Tyree is a graduate transfer from Notre Dame, where in 49 games he totaled 3,284 all-purpose yards (1,161 rushing, 945 receiving, 119 on punt returns, 1,059 on kickoff returns). His UVA career has started slowly—Tyree has eight yards rushing, 44 yards receiving, 11 yards on one punt return, and 98 yards on four kickoff returns—but against Maryland he flashed the speed that made him such a threat for the Fighting Irish.

“The biggest thing with Chris is just getting him comfortable with the system,” Elliott said. “I think there’s a lot of flexibility, and as he continues to just grow within the offense, I think you’ll see more opportunities.”

Tyree said he’s focused on “continuing to get opportunities and taking advantage of those opportunities. I think when we started the season, I was really excited to make a play and not really focused on the most important part, which is catching the ball and getting up field.”

Elliott said he hasn’t sensed any frustration from Tyree, a graduate of Thomas Dale High School in the Richmond area.

“Chris is first and foremost one of the best human beings I’ve been around,” Elliott said. “He’s an unbelievable young man. He carries himself the right way. He’s a very unselfish guy, and the best thing about what he did is he said, ‘I’m going to focus on me and what I need to do to get better,’ and I think that’s why you’re seeing his confidence continue to grow, and the same thing on punt return. Each time he catches one, he just becomes more confident, and that’s going to be another way for him to touch the ball and impact the game.”

Chris Tyree (4)

NEXT MAN UP: Slot receiver Suderian Harrison missed the Maryland game with a hamstring injury and probably won’t play against Coastal Carolina, Elliott said. That’s created an opportunity for Kam Courtney, a true freshman from Northern Virginia who caught two passes for 36 yards against the Terrapins.
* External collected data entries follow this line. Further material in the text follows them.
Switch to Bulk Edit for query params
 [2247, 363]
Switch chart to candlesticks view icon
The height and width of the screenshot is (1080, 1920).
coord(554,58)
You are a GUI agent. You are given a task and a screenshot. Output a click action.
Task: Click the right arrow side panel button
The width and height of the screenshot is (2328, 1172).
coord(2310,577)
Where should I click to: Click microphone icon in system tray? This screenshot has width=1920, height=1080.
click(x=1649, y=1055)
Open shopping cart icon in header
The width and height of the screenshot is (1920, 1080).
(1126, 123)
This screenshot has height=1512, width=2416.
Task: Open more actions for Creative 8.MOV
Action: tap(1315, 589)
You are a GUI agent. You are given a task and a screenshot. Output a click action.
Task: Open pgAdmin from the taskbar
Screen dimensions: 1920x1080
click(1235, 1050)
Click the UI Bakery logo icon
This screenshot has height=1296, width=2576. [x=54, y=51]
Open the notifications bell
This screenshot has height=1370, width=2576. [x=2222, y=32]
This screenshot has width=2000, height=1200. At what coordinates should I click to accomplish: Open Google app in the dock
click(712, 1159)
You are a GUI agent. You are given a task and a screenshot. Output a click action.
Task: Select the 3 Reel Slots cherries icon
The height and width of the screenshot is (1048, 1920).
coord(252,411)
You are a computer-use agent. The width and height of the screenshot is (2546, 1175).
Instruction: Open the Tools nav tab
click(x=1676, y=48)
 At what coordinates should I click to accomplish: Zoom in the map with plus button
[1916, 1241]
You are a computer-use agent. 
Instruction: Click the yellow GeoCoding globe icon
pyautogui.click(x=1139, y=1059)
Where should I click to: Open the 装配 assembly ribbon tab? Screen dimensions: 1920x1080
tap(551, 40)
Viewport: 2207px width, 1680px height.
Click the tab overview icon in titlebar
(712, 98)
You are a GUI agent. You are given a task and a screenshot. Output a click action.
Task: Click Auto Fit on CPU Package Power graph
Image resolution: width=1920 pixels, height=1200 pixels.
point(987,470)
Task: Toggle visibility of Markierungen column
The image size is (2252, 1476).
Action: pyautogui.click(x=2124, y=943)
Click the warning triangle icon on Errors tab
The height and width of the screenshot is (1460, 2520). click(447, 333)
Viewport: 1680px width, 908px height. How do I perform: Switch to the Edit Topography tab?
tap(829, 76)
“For a first-year, he’s a developed guy,” Elliott said of Courtney, who’s listed at 5-foot-10, 193 pounds. “He’s strong, fast, really, really football smart, has savvy, and that’s what we saw. He proved to everybody, which we thought we knew, but the lights weren’t going to be too [bright] for him. We had seen that.”

Courtney, who enrolled at UVA in January, missed a significant chunk of training camp with an injury, but “he’s starting to get his legs back underneath him,” Elliott said.

ROOM FOR IMPROVEMENT: On their 12 trips into the red zone this season, the Cavaliers have scored 10 times. Five of those scores, however, have been Will Bettridge field goals.

“The object is to score every time you’re down there,” Elliott said, “and right now we’re not hitting our percentage of touchdowns, which impacts games, because if you go down there twice and you come away with 14 points as opposed to six, it’s a little bit different. It changes the dynamics of the game potentially.

“We’re evaluating that. We’re evaluating third down, too. We’ve kind of masked it in a couple games because we’ve been so explosive and we’ve overcome it with the explosiveness, but we’ve got to do a better job [on third down].”

For the season, the Cavaliers have converted only 9 of 40 (23 percent) third-down opportunities, in large part, Elliott said, because they haven’t been productive enough on first- and second-down plays. They’ve regularly found themselves in third-and-long situations.

“We’ve identified what the factors are,” Elliott said. “Now we have to just go to work to improve those.”